### Short problem
Pull out every line in the rows below that contains the word "should" and copy each one unchanged.

### Data for the task
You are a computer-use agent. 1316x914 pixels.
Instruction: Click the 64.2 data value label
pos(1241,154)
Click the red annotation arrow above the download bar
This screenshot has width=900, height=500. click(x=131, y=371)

---

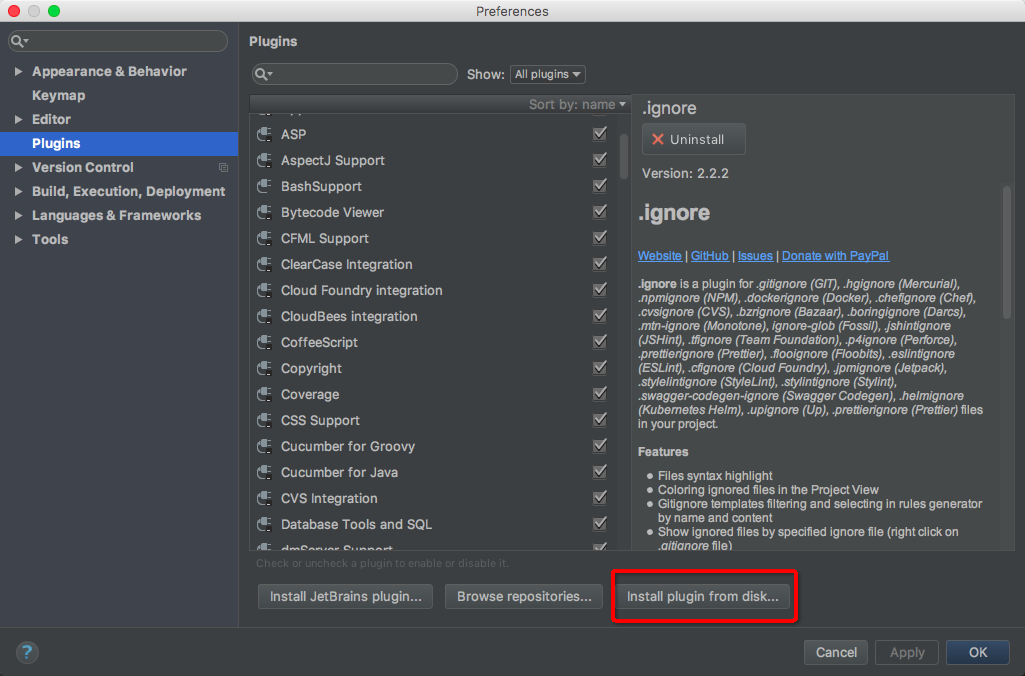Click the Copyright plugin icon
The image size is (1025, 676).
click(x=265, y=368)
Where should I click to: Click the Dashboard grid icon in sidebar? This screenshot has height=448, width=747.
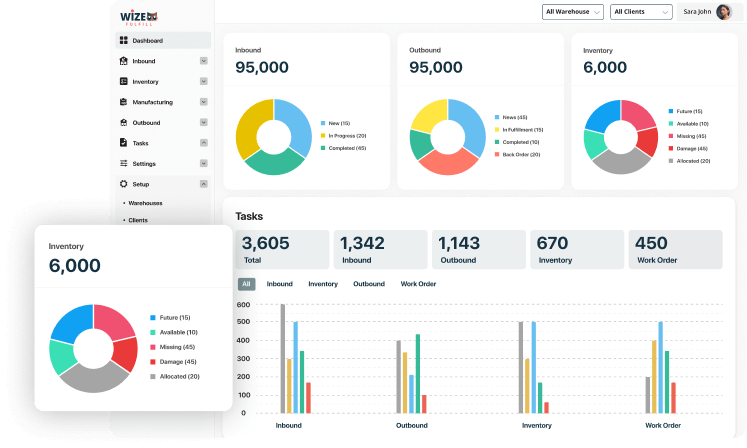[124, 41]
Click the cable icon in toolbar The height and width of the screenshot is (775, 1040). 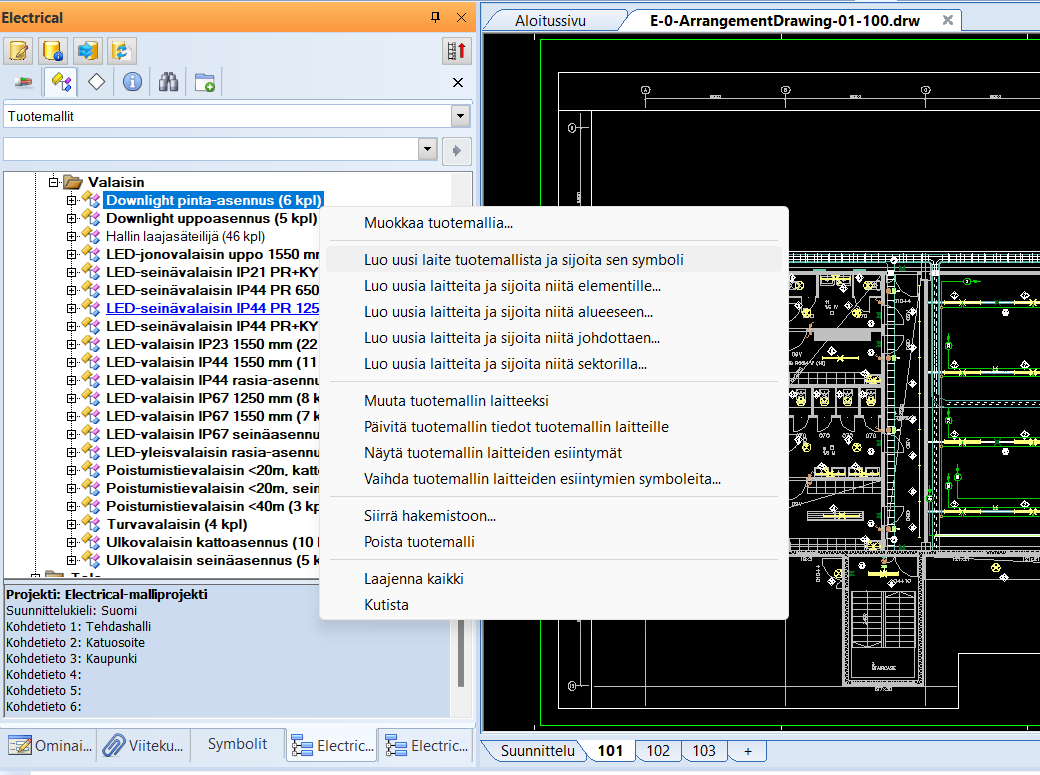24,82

...

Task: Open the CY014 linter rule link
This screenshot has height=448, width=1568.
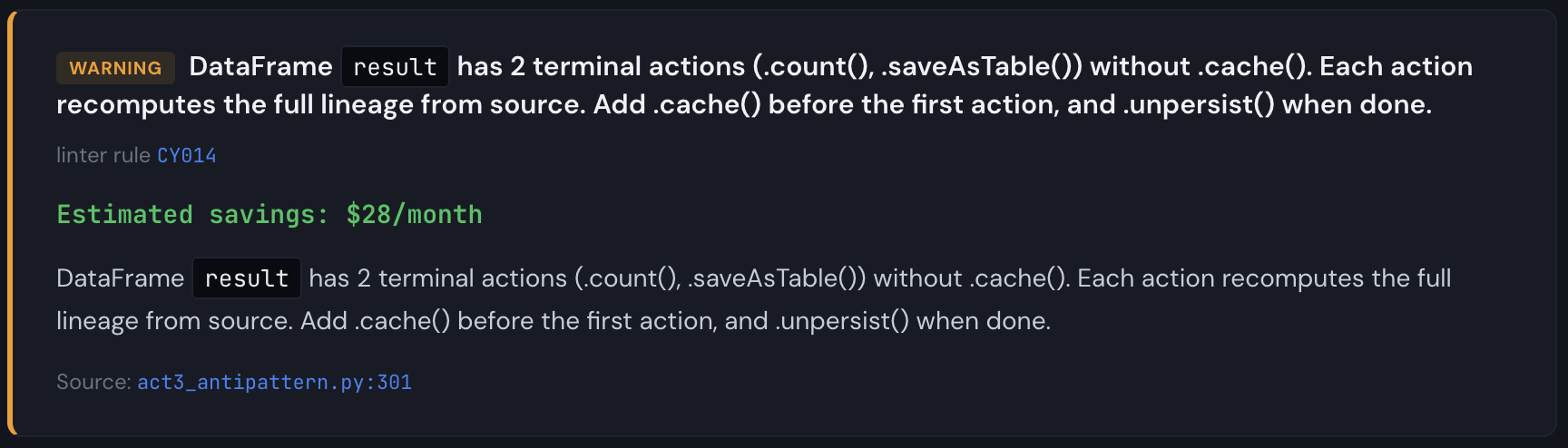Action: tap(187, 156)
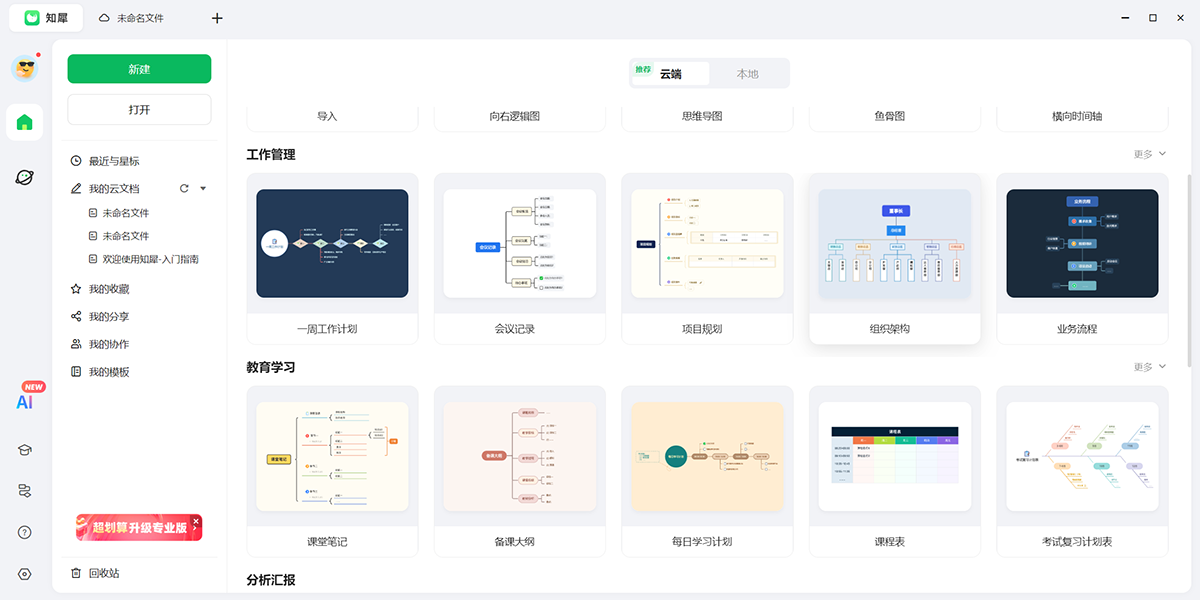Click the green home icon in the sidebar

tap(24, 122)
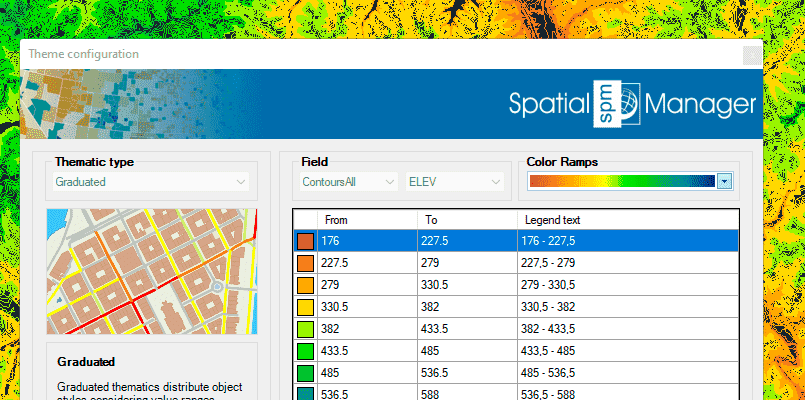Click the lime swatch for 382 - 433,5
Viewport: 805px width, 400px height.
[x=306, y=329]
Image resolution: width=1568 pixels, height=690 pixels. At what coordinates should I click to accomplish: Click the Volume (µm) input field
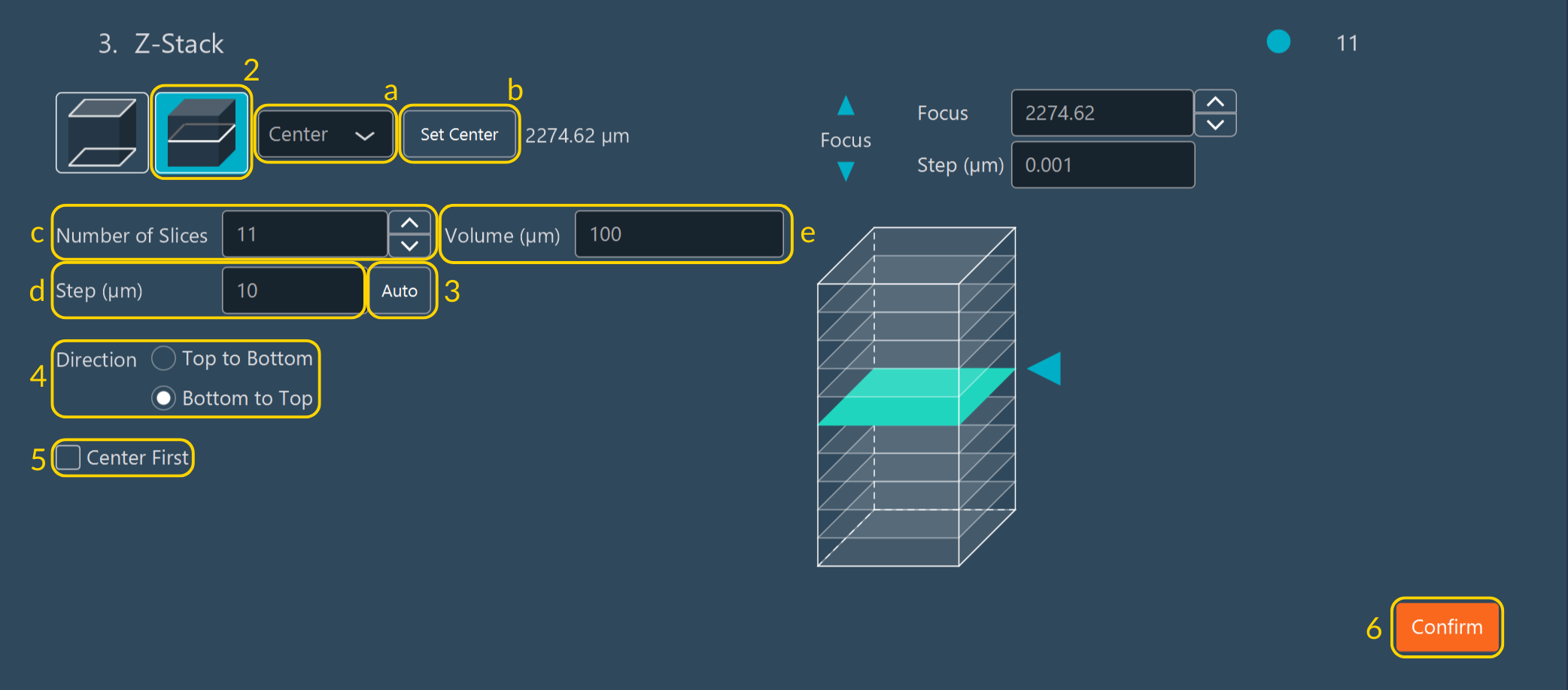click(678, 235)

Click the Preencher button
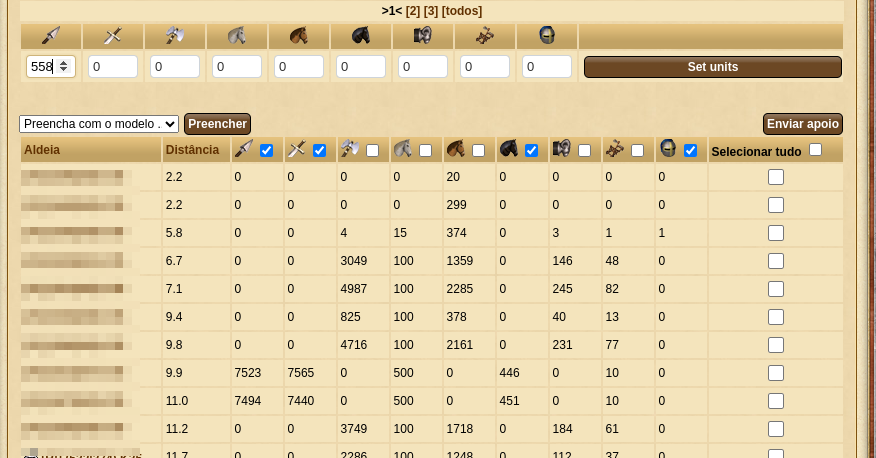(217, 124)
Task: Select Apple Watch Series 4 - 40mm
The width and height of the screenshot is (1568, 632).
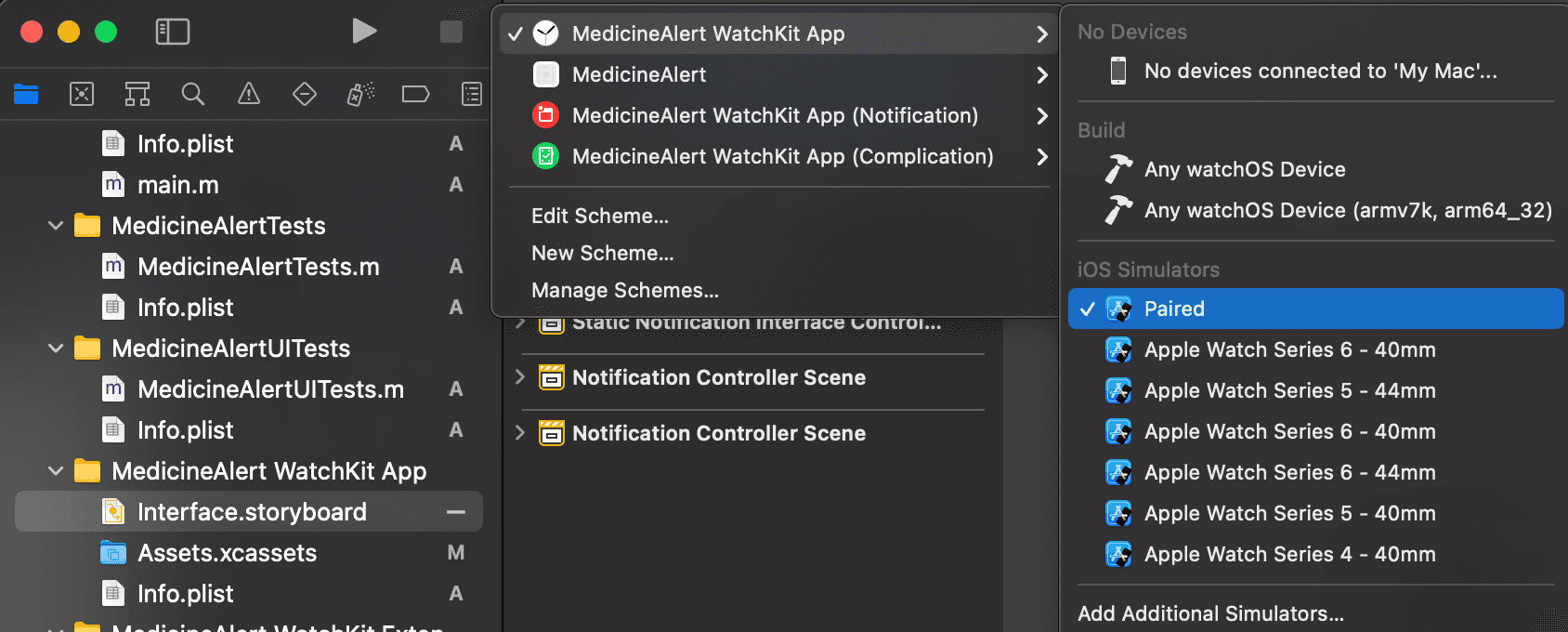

### Written solution
Where should I click to: Click the Dashboard grid icon in sidebar? This screenshot has height=448, width=747.
Image resolution: width=1568 pixels, height=690 pixels. At what coordinates should I click to accomplish: Click the Volume (µm) input field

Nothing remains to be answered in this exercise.